I haven't heard this song in a while, but it came up on my playlist today. Mulan was released in 1998. My wife and I had agreed we would separate just before Thanksgiving 1998. We waited for the holidays to pass, and I moved out January 5, 1999. Needless to say 1998 was a rough year. I remember being floored by this song the first time I saw the movie. Even now hearing it again brings back all those feelings of inadequacy and seeing no way for things to ever change.

It may even have been this song that started my long slide to leaving the church and coming out. It articulated how I was feeling so perfectly. It almost felt like someone was trying to tell me something. If that song started it, this one cinched it.

(Try and get past the awful music video. I'm making a serious point here.) Footloose was originally released in 1984. Being completely clueless, I hadn't figured out I was gay at the time, even though I totally related to that song and felt that yearning for a prince charming come to rescue me. I did say I was completely clueless.

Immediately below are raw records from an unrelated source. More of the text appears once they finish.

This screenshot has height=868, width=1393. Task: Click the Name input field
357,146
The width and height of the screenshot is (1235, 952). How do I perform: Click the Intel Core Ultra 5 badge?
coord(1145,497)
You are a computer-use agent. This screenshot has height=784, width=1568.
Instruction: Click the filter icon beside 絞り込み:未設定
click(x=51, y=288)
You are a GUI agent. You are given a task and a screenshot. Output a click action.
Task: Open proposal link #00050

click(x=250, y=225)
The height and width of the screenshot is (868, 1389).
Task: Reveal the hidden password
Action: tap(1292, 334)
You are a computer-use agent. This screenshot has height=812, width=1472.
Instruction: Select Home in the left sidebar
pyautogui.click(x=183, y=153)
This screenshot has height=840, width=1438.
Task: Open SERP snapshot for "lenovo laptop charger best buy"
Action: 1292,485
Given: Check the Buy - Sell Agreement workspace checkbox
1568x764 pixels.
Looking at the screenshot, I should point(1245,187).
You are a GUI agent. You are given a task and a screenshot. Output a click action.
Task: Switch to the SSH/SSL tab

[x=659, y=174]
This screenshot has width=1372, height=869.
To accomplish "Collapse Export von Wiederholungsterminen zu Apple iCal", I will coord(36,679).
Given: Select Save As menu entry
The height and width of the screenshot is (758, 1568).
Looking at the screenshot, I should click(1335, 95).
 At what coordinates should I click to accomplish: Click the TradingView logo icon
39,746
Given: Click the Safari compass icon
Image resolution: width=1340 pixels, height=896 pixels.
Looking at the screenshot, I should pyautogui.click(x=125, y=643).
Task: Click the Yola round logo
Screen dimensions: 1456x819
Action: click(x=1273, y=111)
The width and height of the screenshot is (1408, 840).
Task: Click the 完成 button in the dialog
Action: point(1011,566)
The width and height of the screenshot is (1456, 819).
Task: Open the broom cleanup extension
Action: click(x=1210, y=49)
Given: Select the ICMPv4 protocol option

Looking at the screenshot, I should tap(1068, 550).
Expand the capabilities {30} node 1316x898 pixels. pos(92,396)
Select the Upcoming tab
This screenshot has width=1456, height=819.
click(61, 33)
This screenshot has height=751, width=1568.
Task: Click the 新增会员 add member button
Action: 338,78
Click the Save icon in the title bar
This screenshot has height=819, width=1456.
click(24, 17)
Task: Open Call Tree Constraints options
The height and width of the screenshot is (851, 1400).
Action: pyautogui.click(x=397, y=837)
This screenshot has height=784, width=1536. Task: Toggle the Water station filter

Fast forward to 1999. For the 15 year anniversary of Footloose's release, the soundtrack was remastered and released. Having always had an emotional connection to that soundtrack, I bought the CD. I got it home, popped it into my computer and gave it a listen. Bonnie Tyler's song came on and I suddenly felt like I had been put into a time machine and transported back to 1984. It was like I was 17 again. Nothing about how I felt about that song had changed. I knew then that if nothing in the intervening 15 years had done anything to alter the way that song made me feel, nothing ever would.